• **STUDY MATERIAL**:
[Start of section]
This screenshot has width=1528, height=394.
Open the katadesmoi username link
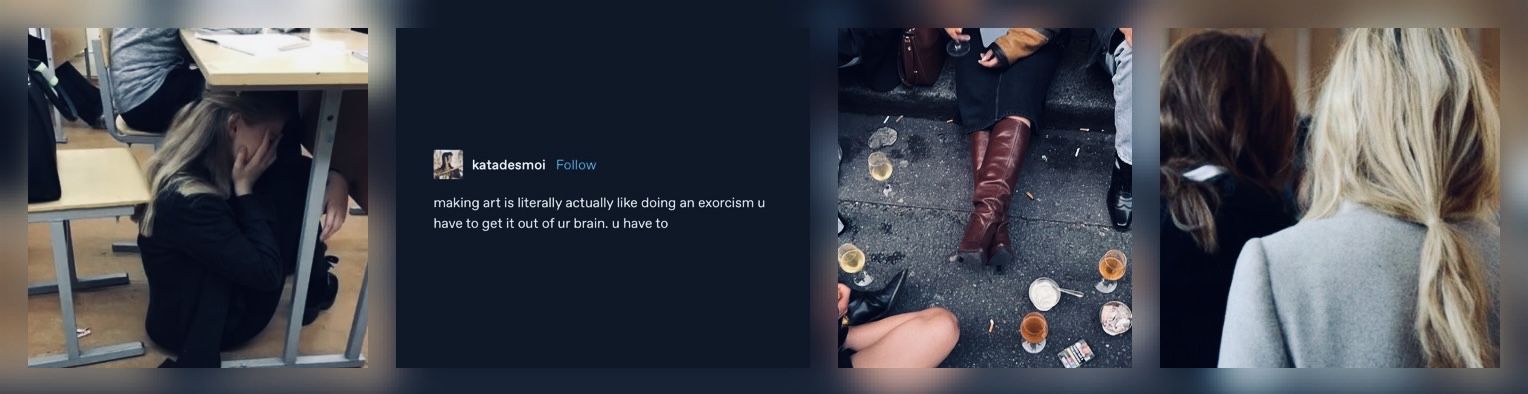pyautogui.click(x=509, y=165)
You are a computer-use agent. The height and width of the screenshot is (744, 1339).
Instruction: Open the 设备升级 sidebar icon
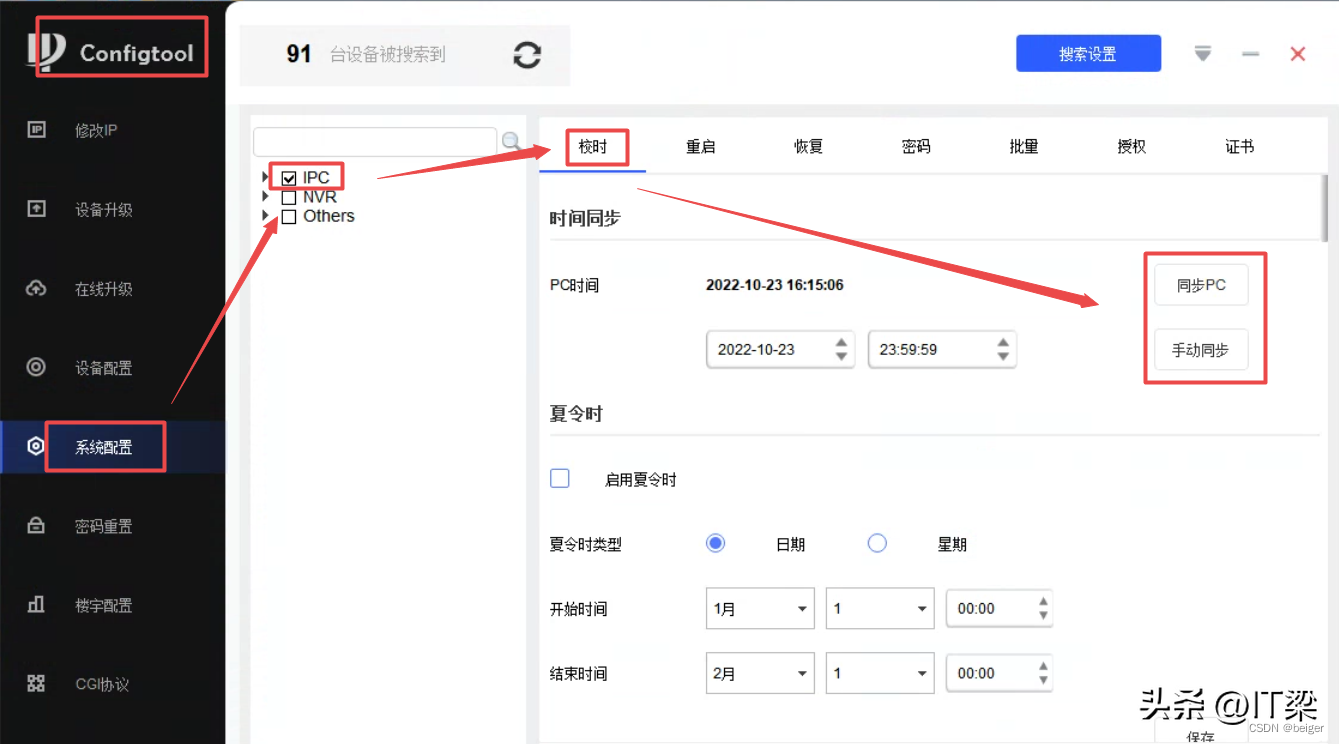coord(37,209)
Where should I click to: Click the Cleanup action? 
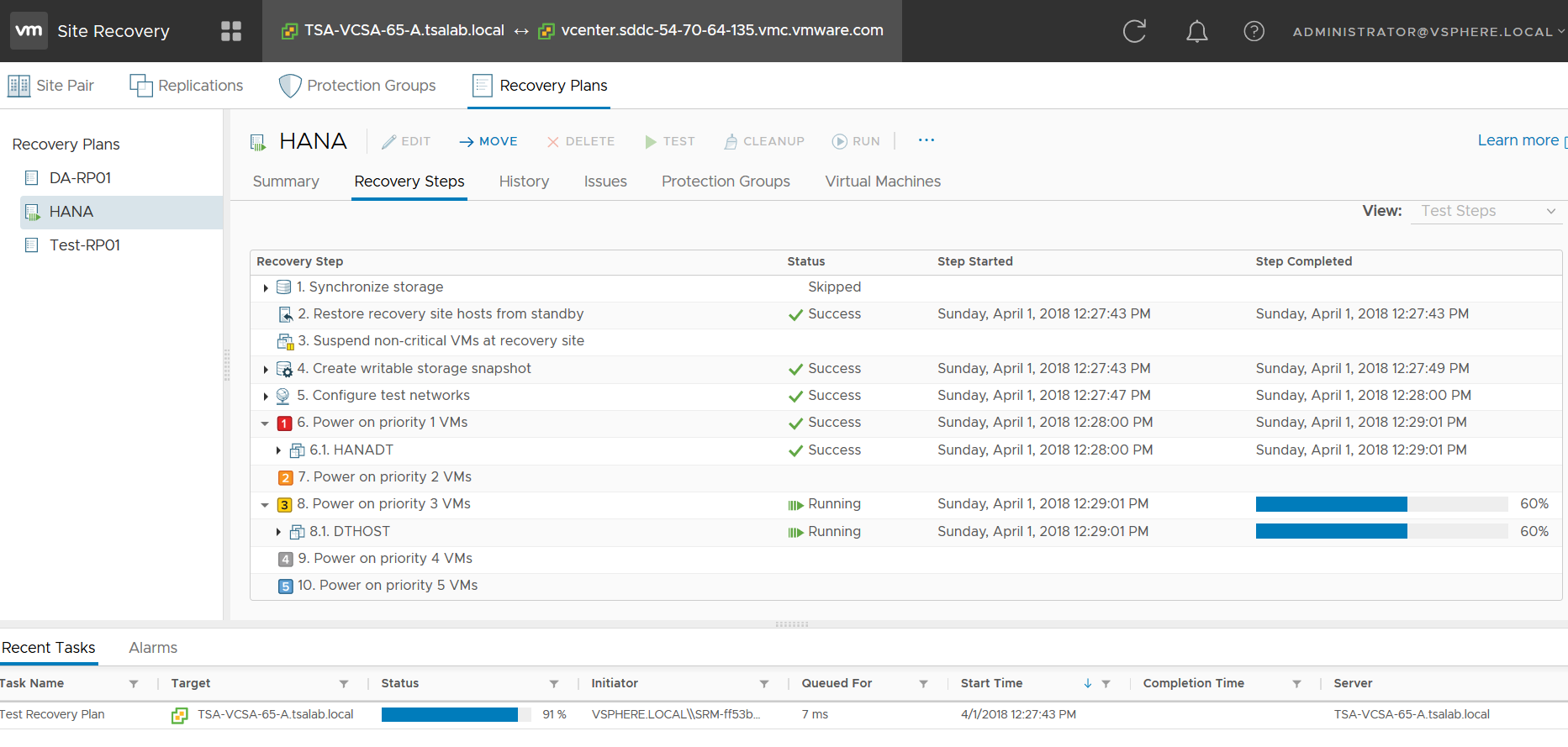pyautogui.click(x=764, y=141)
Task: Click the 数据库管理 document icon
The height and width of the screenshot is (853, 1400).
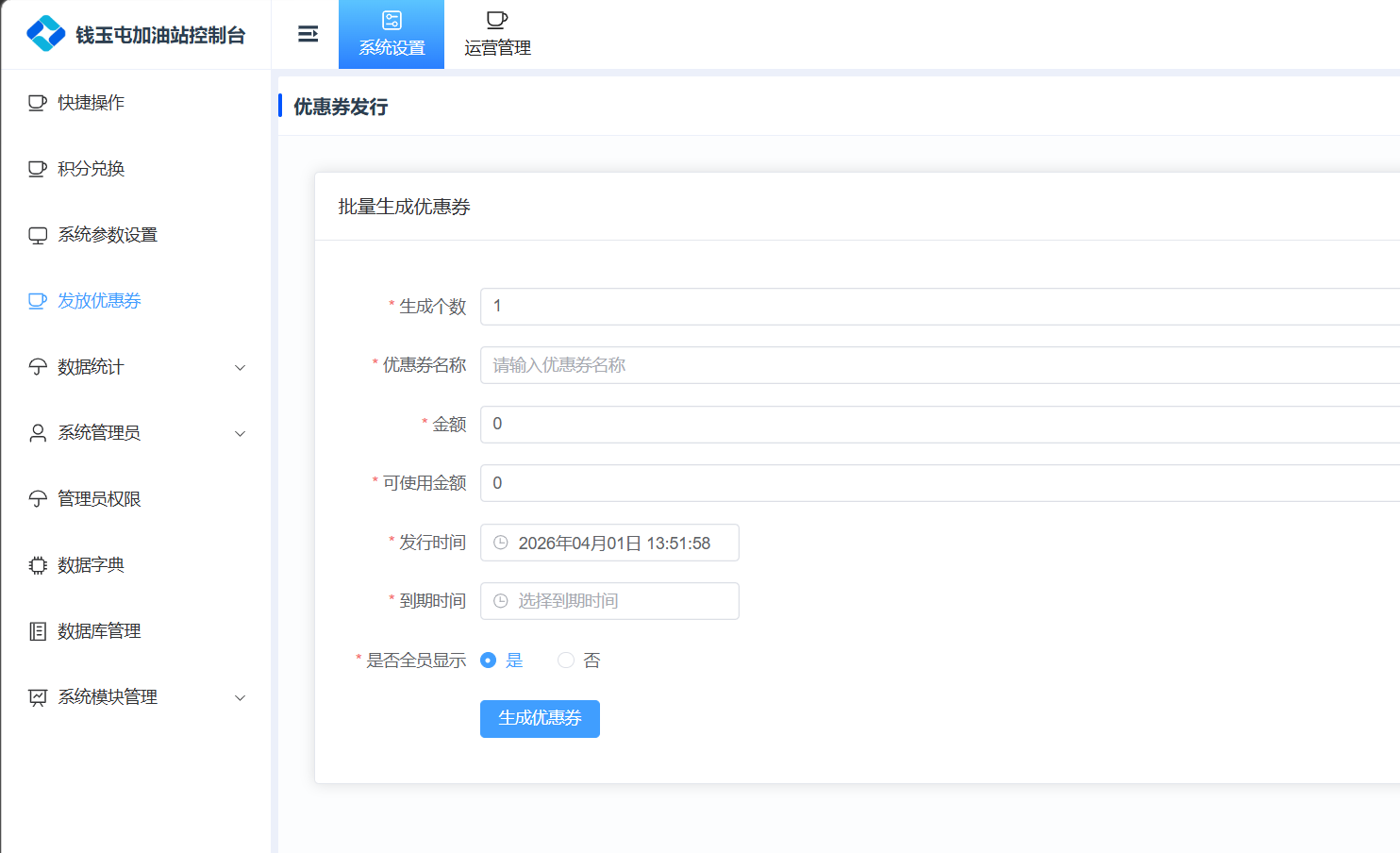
[End of section]
• **WHAT TO PRODUCE**:
Omit every picture, and otherwise quote the entries exactly.

• **SOLUTION TO THE EXERCISE**:
This screenshot has width=1528, height=394.
Open the katadesmoi username link
pyautogui.click(x=509, y=165)
You are a computer-use agent. The height and width of the screenshot is (744, 1339).
Instruction: Open the 设备升级 sidebar icon
coord(37,209)
Where should I click to: Click the Cleanup action? 
pyautogui.click(x=764, y=141)
Task: Click the 数据库管理 document icon
The height and width of the screenshot is (853, 1400).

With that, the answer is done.